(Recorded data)
▼
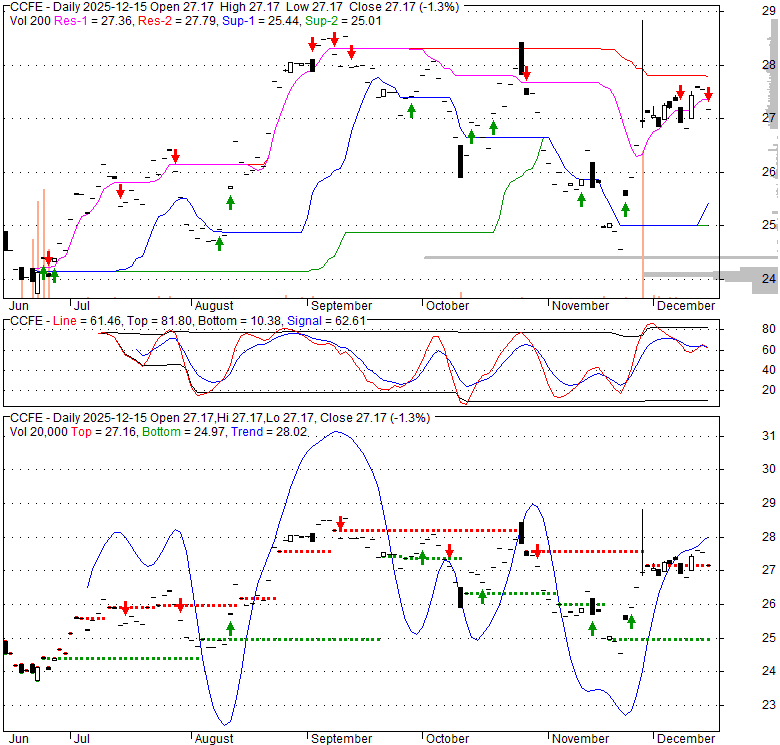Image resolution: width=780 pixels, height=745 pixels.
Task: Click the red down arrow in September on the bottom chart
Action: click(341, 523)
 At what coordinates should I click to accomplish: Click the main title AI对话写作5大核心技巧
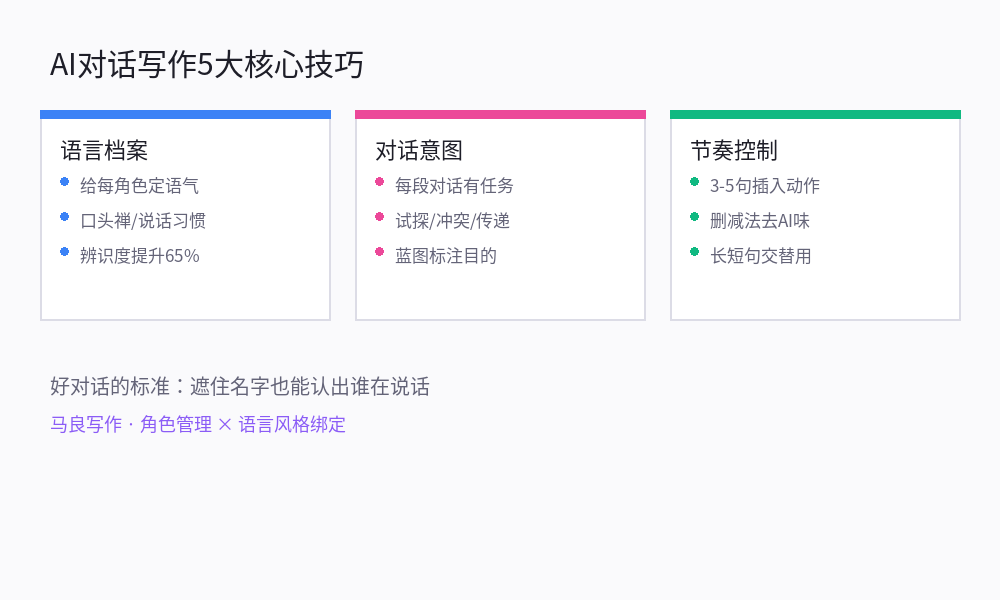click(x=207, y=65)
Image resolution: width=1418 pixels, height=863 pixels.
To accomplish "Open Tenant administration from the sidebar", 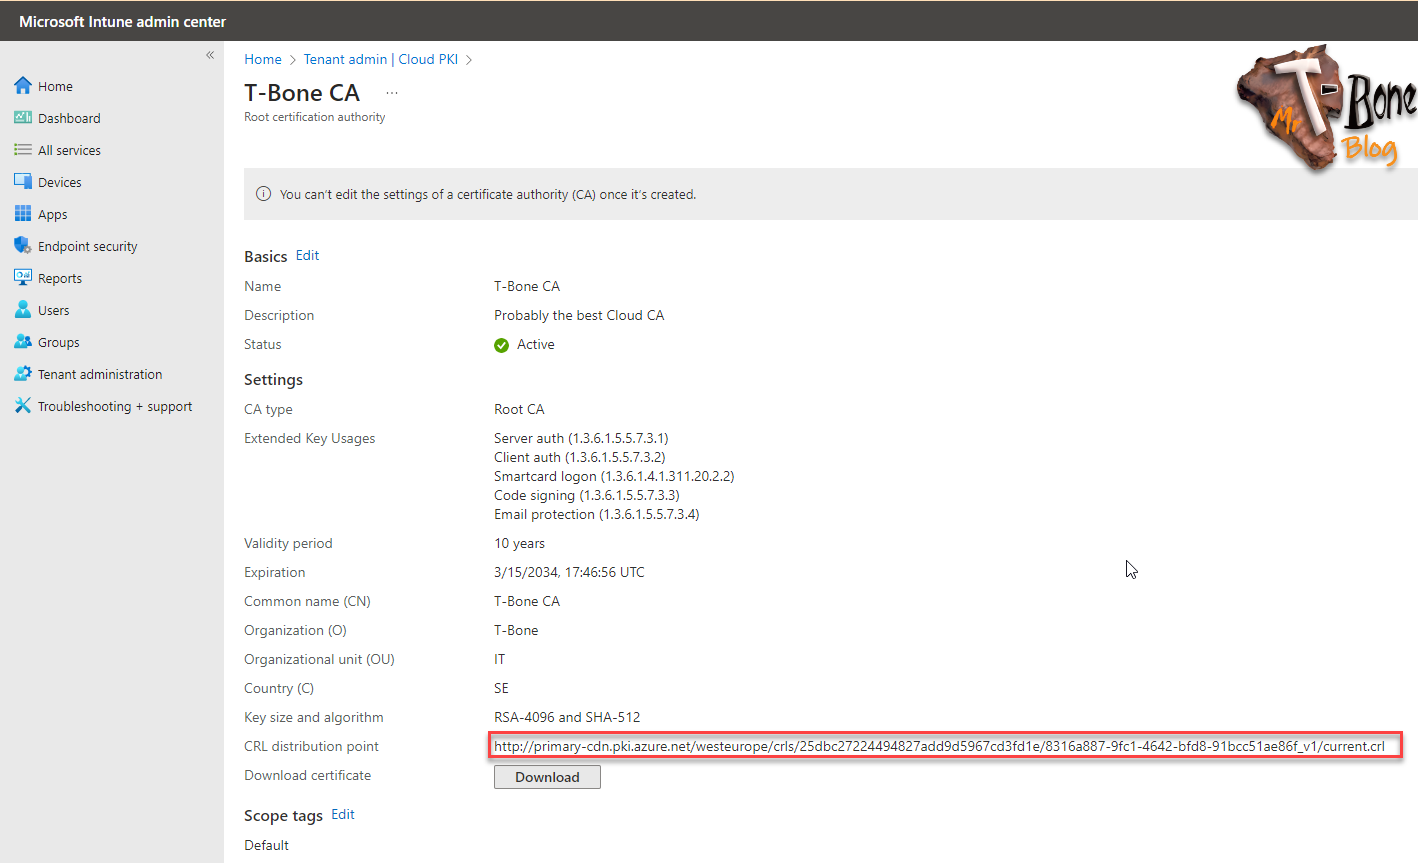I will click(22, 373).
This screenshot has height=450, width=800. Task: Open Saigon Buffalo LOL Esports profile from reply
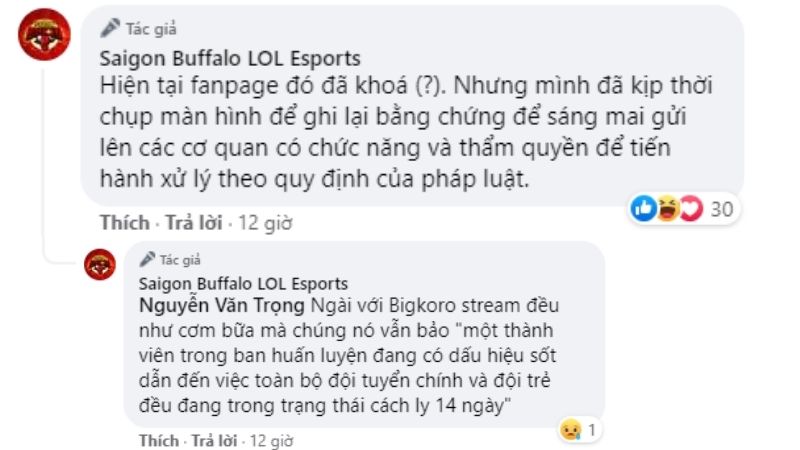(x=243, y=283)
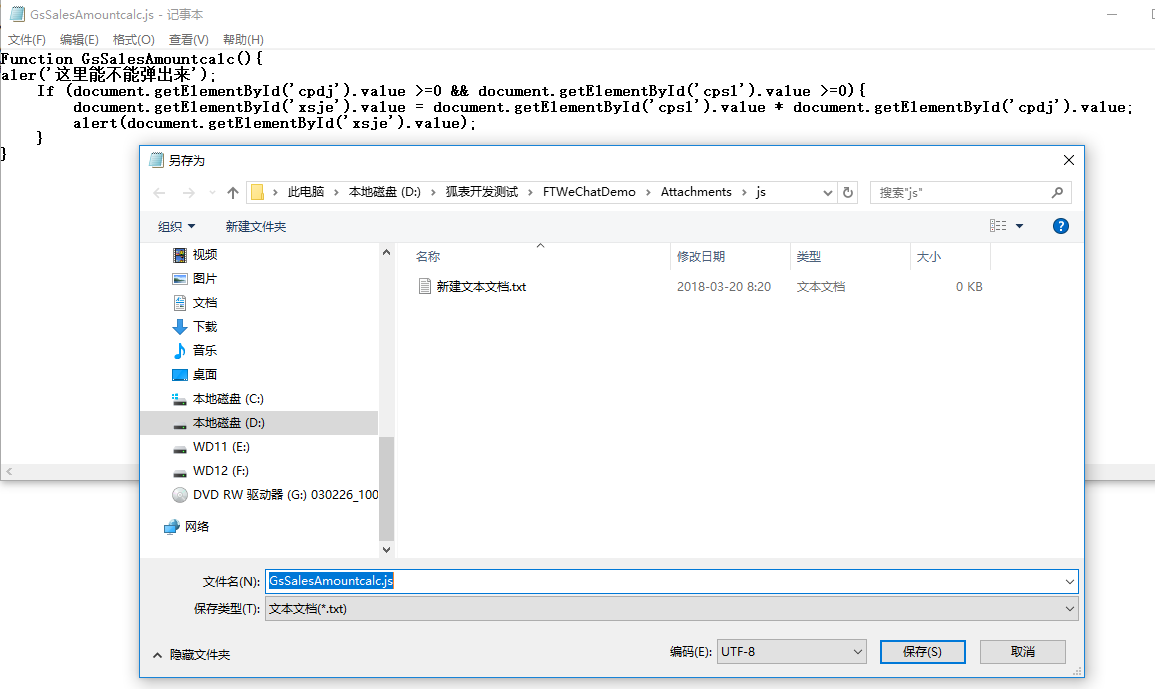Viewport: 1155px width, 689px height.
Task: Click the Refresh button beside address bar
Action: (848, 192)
▲
■ What you have to do
Your copy should hold exactly the lines from the one with "This screenshot has" through the final line of the records, both ends included, and no pictures.

■ Response to the task
This screenshot has height=450, width=800. Task: Open Saigon Buffalo LOL Esports profile from reply
(x=243, y=283)
Viewport: 1155px width, 689px height.
Task: Click the Refresh button beside address bar
Action: (848, 192)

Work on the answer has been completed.